# Aim
Return each text line of the entries below as one string in a JSON list, leaving out blank lines and all pictures.

# Task inputs
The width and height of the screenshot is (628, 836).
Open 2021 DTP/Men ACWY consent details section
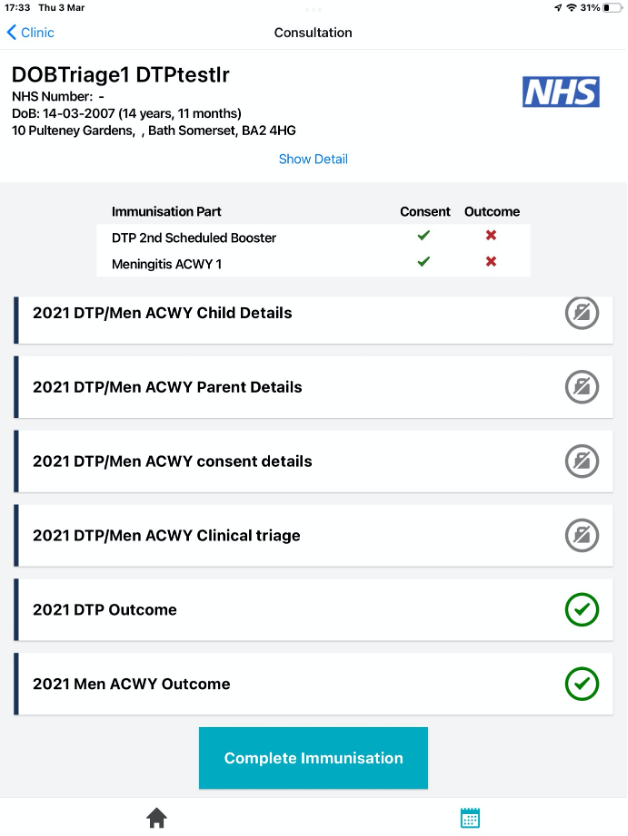tap(172, 461)
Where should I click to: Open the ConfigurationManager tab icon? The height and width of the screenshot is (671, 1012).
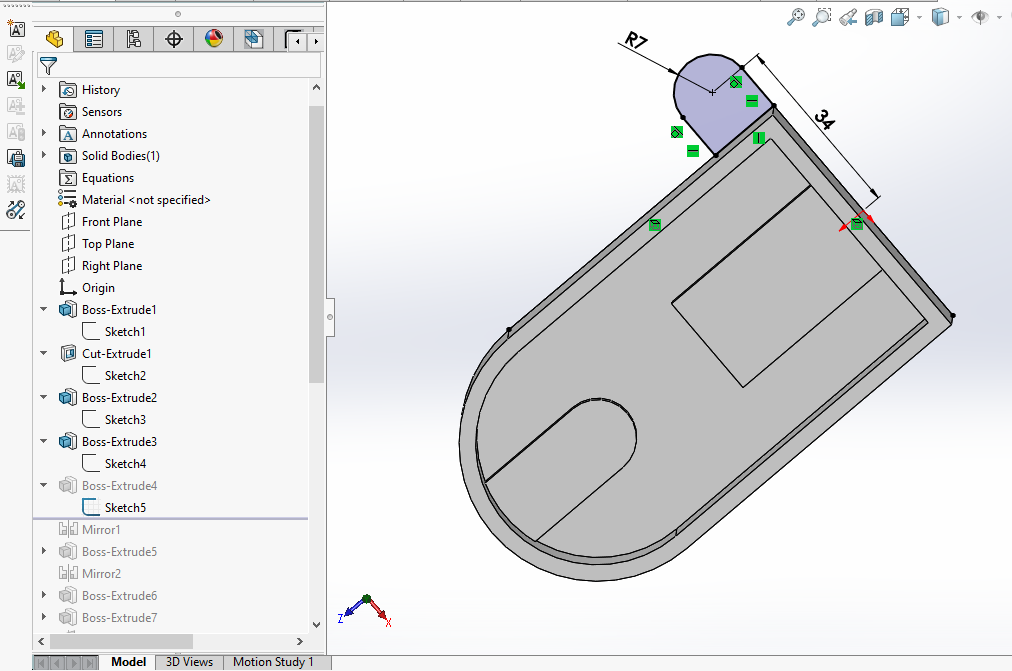pyautogui.click(x=133, y=40)
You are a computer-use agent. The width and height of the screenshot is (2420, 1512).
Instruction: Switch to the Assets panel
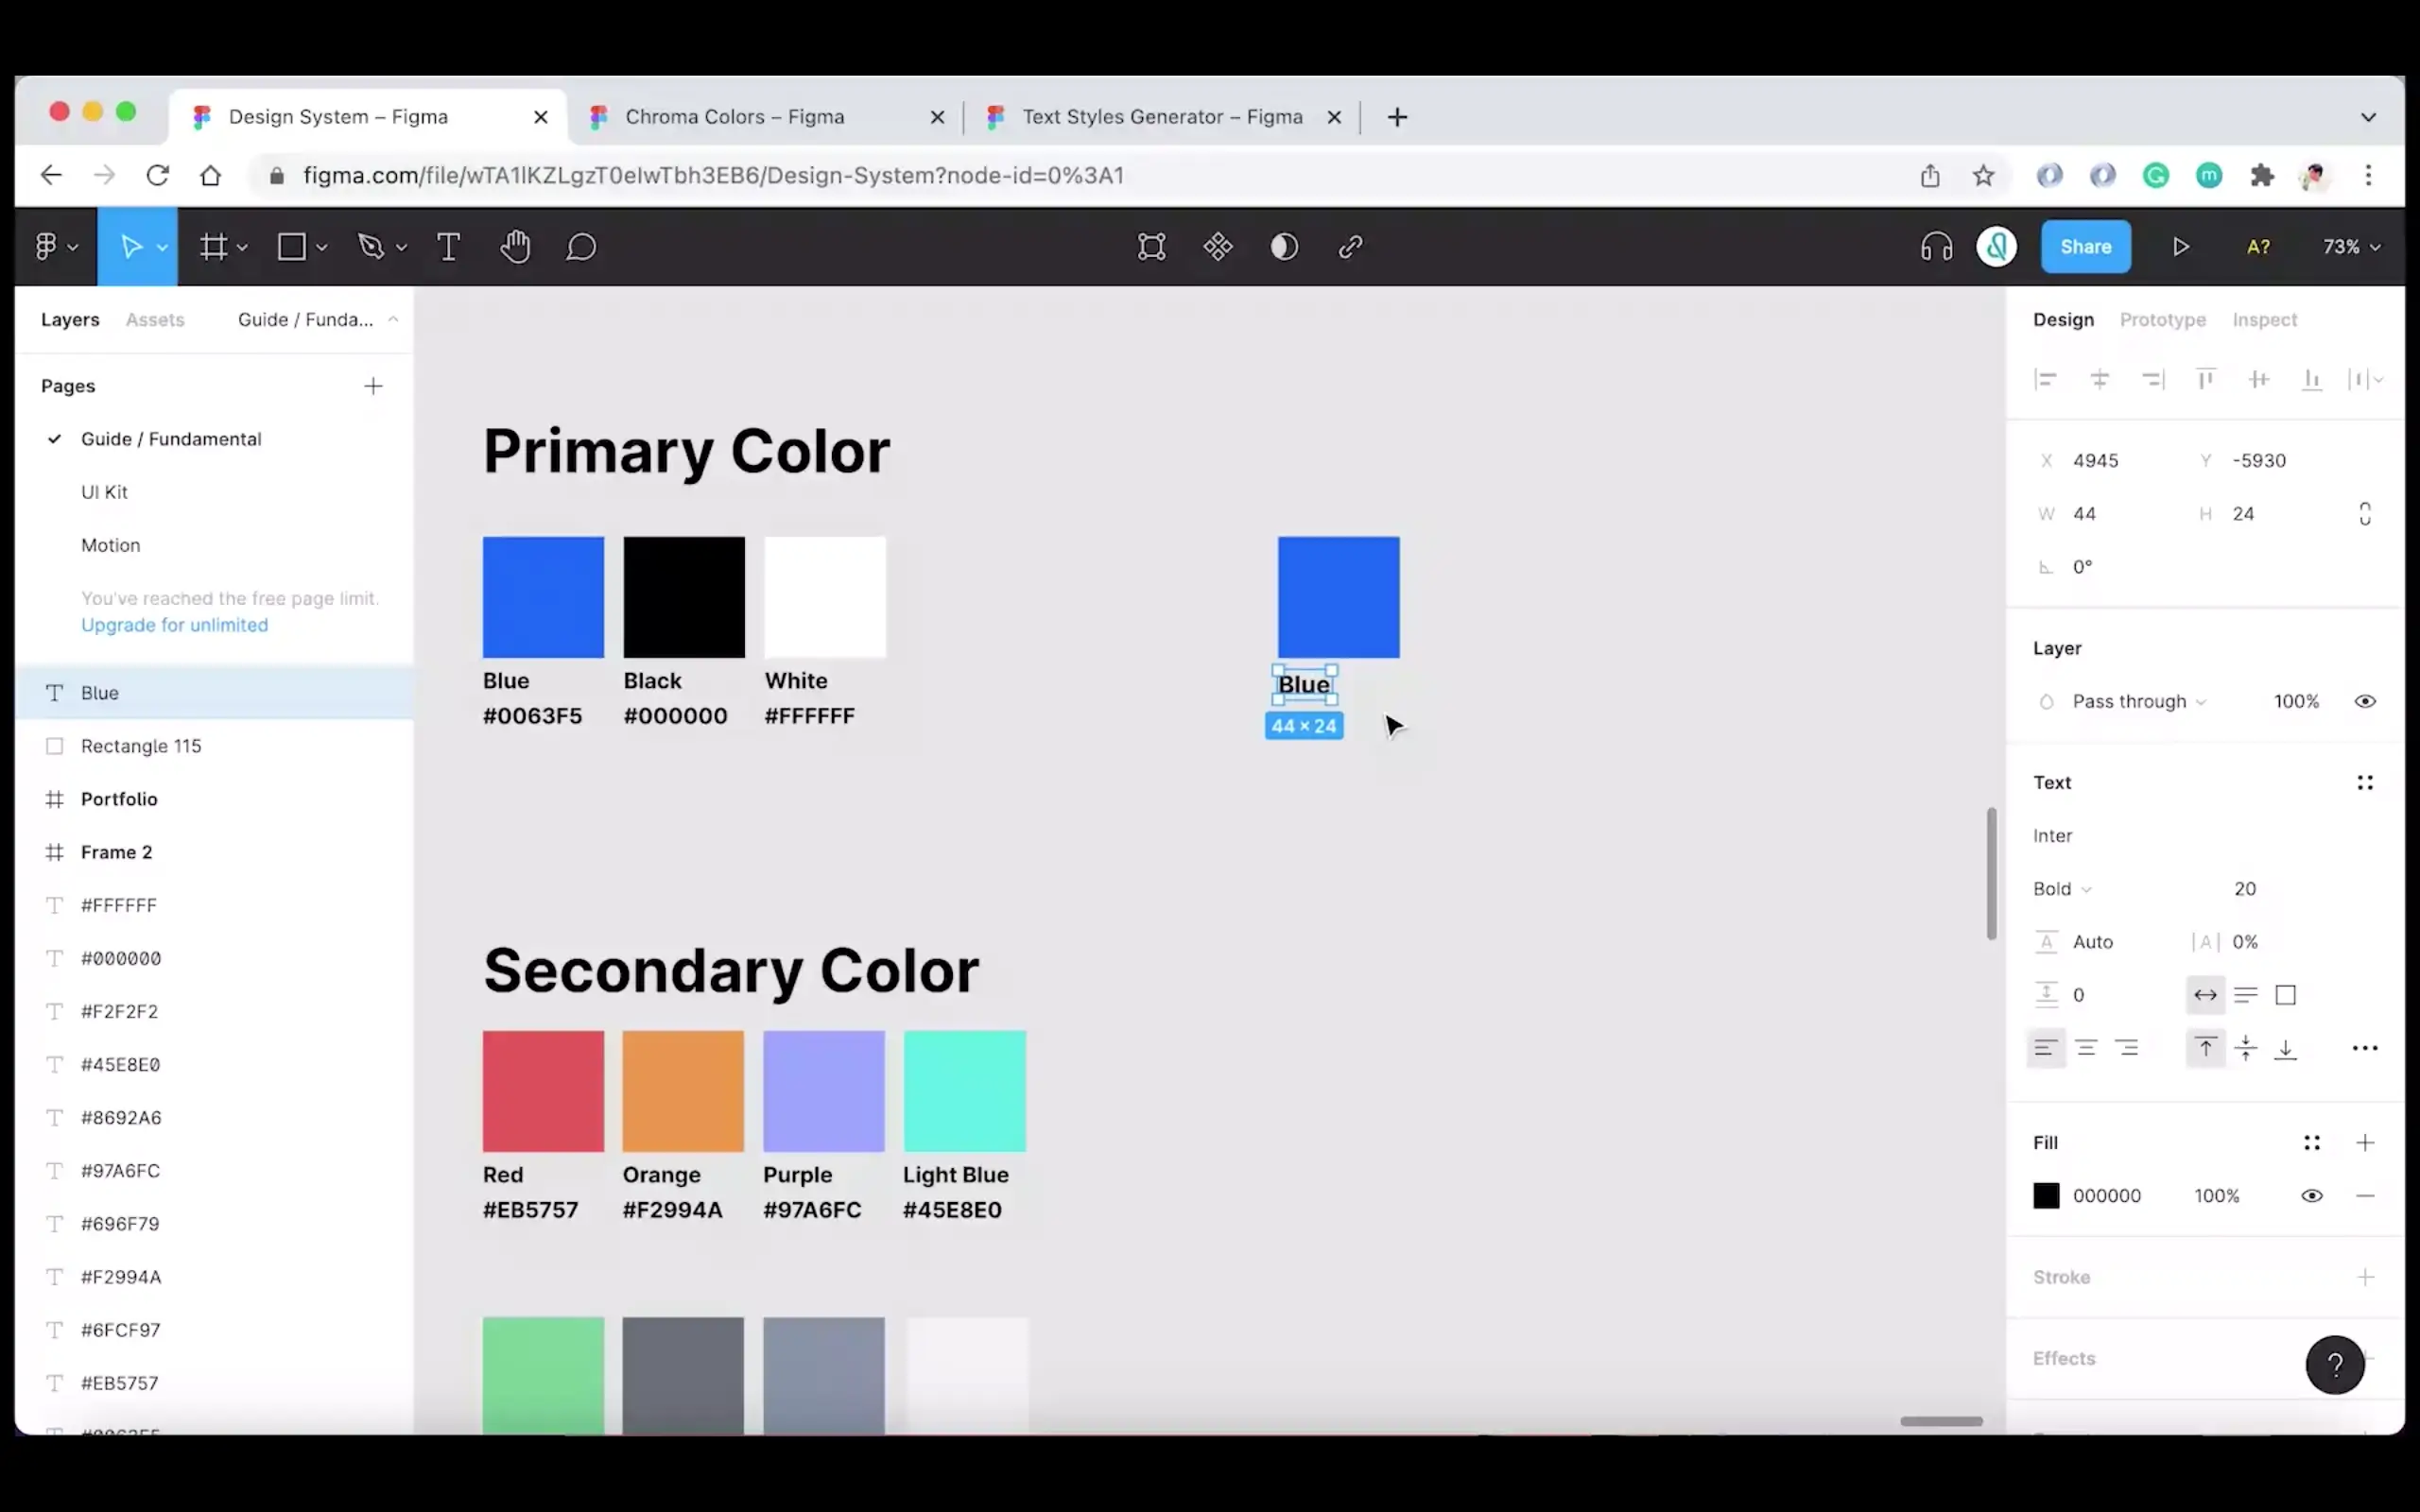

# Written response
[
  "The width and height of the screenshot is (628, 836).",
  "Open 2021 DTP/Men ACWY consent details section",
  "tap(172, 461)",
  "Where should I click to: Open the ConfigurationManager tab icon? The height and width of the screenshot is (671, 1012).",
  "pyautogui.click(x=133, y=40)",
  "You are a computer-use agent. The width and height of the screenshot is (2420, 1512).",
  "Instruction: Switch to the Assets panel"
]